What you have to do. Working from the line that contains "21, 2011 entry" down to the last line below, repeat each line exactly.

(Stored data)
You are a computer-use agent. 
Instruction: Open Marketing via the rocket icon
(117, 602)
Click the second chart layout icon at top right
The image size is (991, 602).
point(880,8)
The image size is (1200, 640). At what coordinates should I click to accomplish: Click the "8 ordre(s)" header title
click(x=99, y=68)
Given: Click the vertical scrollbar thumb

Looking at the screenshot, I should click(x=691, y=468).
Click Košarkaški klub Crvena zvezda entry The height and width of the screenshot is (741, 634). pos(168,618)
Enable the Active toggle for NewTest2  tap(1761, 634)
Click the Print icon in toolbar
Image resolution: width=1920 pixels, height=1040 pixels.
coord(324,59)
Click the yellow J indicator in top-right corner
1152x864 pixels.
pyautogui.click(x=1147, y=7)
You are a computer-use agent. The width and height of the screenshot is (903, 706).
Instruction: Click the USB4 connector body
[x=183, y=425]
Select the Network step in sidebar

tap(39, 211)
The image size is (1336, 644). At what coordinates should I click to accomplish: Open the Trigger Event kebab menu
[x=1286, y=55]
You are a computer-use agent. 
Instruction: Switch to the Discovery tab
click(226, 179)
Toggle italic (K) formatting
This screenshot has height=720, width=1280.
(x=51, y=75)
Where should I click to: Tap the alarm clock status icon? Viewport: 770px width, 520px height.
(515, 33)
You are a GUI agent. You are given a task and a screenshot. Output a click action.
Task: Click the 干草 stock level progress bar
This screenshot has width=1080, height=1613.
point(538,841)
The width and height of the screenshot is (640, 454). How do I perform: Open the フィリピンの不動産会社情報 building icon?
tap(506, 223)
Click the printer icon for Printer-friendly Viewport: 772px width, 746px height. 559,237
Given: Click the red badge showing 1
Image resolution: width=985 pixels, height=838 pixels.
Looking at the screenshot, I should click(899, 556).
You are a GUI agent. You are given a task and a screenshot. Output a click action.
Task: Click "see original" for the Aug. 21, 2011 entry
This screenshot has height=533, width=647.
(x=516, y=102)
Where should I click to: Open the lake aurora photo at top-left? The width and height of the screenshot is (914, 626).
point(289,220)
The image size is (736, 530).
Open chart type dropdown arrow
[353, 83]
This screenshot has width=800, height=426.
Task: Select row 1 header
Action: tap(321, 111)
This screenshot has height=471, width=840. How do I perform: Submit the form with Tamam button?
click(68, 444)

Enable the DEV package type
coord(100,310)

Result of this task.
Task: Click "see original" for the Aug. 21, 2011 entry
This screenshot has height=533, width=647.
(x=516, y=102)
Where should I click to: Open the lake aurora photo at top-left? The width and height of the screenshot is (914, 626).
point(289,220)
The image size is (736, 530).
Open chart type dropdown arrow
[353, 83]
This screenshot has width=800, height=426.
Task: Select row 1 header
Action: tap(321, 111)
This screenshot has height=471, width=840. How do I perform: Submit the form with Tamam button?
click(68, 444)

Enable the DEV package type
coord(100,310)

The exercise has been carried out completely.